Geological Principles Used During My Hurricane Katrina Field Research
Geological Principles that Apply to the Hurricane Katrina Study
When geologists study rock strata, they used direct observation with geological principles to determine relative age of the rocks or an event within the rock record. When I investigated Hurricane Katrina debris, I relied on these Geological Principles of Relative Dating to explain the order the events that happened during this destructive hurricane.
One, Geological Principles of Relative Dating is called Original Horizontal. In sedimentary investigations geologist can determine events that took place. An example is when rock layers are formed flat or original horizontal, and at a later time the rock layer is uplifted. The debris field left over from this hurricane was sedimentary. Although, I had to deal with debris from cars, trucks, houses, trees, rocks and sand.

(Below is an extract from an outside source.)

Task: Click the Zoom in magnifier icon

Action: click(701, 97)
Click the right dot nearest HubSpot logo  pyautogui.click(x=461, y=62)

A second, Geological Principle of Relative Dating is called superposition. Superposition helps to determine relative age by stating that the different layers were deposited at different times. The older layer is lower than the younger layer on top of it. In the above picture A is younger than B. Geologists can often determine yearly events due to seasonal changes as well as current and wind direction within sedimentary rock. I use this technique to order the events that took place during Hurricane Katrina by examining the sediment (debris field).
The third, Geological Principle of Relative Dating is called cross-cutting. Cross-cutting is an exception to the superposition principle because faulting or igneous intrusion can cut into existing rock. The cross-cut event is younger than the rock it cuts. See drawing below. I used this technique to determine the order of the events and the direction the tractor-trailer boxes moved over the lot.
The last Geological Principle of Relative Dating that I used was inclusion. Inclusion recognizes that under curtain conditions rock strata that has igneous rock under it may be older or younger, but if pieces of rock are mixed with the above sedimentary rock, it was weathered from the rock below and now part of the new rock above. I used this technique to determine that the tractor-trailer box ran over the house during Hurricane Katrina. Since part of the house become part of the wheel, the house was weathered when the tractor-trailer box run into it. Both the house and the tractor-trailer box became one piece of sediment that was deposited together.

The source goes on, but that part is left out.